Screenwriter Robert Nelson Jacobs quickly contrives a way to get them on board a luxury liner: Matthau, looking to snare a wealthy wife, cons Lemmon into signing on together as dance hosts (partners for single, mostly older, women).

The catch is that one dances, the other doesn't. So as the flustered Lemmon dutifully does the rumba and the cha-cha, Matthau makes a beeline for poker-playing Dyan Cannon.

Would it be too far-fetched to predict that the sneakily charming Matthau would make some headway, or that a sweetly lonely Lemmon might find a second-chance romance with Gloria De Haven? Jacobs follows the dictate that all those episodes of "The Love Boat" can't be wrong and sets the course for a happy ending.

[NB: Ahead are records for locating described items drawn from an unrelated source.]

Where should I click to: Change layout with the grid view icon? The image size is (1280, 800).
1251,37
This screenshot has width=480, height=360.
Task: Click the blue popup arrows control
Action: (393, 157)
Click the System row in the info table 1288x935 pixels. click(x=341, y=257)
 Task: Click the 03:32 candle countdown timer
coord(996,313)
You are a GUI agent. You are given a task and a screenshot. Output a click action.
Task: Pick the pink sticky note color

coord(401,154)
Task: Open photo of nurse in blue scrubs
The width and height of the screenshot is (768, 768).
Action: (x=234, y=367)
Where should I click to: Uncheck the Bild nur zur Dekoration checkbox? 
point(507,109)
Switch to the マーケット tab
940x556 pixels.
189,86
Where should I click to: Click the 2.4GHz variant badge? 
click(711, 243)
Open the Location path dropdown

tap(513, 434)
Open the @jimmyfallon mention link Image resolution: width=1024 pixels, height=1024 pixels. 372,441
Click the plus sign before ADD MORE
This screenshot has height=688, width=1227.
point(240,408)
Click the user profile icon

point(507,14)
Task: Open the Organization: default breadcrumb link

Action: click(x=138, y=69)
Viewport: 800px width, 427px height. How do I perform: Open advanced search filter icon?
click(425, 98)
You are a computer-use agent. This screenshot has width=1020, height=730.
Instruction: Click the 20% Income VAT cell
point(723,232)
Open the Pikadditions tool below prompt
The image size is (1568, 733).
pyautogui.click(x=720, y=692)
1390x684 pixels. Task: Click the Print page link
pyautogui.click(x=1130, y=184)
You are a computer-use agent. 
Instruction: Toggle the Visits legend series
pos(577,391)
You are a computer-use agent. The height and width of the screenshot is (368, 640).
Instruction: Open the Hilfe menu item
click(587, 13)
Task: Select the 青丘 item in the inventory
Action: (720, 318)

Supporting players Elaine Stritch and Rue McClanahan exist mostly for sharp-tongued comic relief, while Hal Linden and Donald O'Connor (Singin' in the Rain), as fellow dance hosts, provide reaction shots. In star-driven fluff like Out to Sea, these talented performers are reduced to being little more than nostalgia-inducing wallpaper.

The real comic focus here is a fatuous cruise director (Brent Spiner) who quickly identifies Lemmon and Matthau as troublemakers and hisses the warning: "I'm your worst nightmare, a song-and-dance man raised on a military base." Spiner (best-known as Data from "Star Trek: The Next Generation") hilariously nails not only his character, but the appeal of these kinds of cruises to safe, well-appointed, tourist-friendly ports of call in Mexico, when he sings Tito Puente's "Oye Como Va" in a precise, clipped, pseudo-British accent.

Director Martha Coolidge handles the material with a light and deft touch, successfully steering Out to Sea away from any choppy waters.